Seal oil, lizard’s saliva, cows and pigs share an unusual but significant connection.
If you’d hoped this was the beginning of a joke, prepare for disappointment. The reality is actually more rewarding, though. All of the above have been at some point used to help develop diabetes treatments.
Earlier this month we reported on seal oil, which was shown to have the potential to improve nerve regeneration in people with type 1 diabetes. Seal oil supplements contain an abundance of heart healthy omega-3 fatty acids, a benefit of which, according to Canadian scientists, could extend to treating diabetic neuropathy.
Existing treatments for neuropathy are limited to easing symptoms, but a new trial is now planned to expand on these findings and turn seal oil into a viable neuropathy treatment.
This next one is a bit weird.
Those of you familiar with diabetes medications might be aware of a drug class called GLP-1 analogues. What you might not know, however, is that the drugs are derived from the saliva of a poisonous lizard.

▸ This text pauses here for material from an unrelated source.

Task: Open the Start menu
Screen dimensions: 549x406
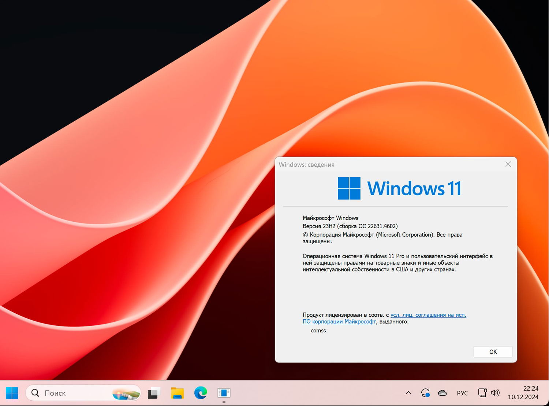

This lizard is the Gila monster, a “heavy, typically slow-moving lizard”, according to Wikipedia.
Dr John Eng first isolated a chemical part of the Gila monster’s saliva in 1992, and 18 years later it was a pertinent ingredient in Byetta, a GLP-1 analogue approved by the FDA for treating type 2 diabetes in 2005.
It works so well because it is 50% identical to the GLP-1 hormone, released from the human digestive tract to help regulate insulin and glucagon. Moreover, the Gila monster saliva works for longer in the body than the human hormone, increasing the duration in which blood sugar levels are kept under control.
Then, of course, there’s insulin – the drug responsible for Frederick Banting’s Nobel Prize in 1923.
The first type of insulin to be administered to humans with diabetes was animal insulin, derived from cows and pigs. This was the only insulin for people with diabetes for 60 years.
In the 1980s, synthetic insulin was made in laboratories using bacteria, and became the most commonly used form of insulin. However, animal insulin is preferred by some people and continues to be produced. To this day it remains a major hallmark of medicinal achievement.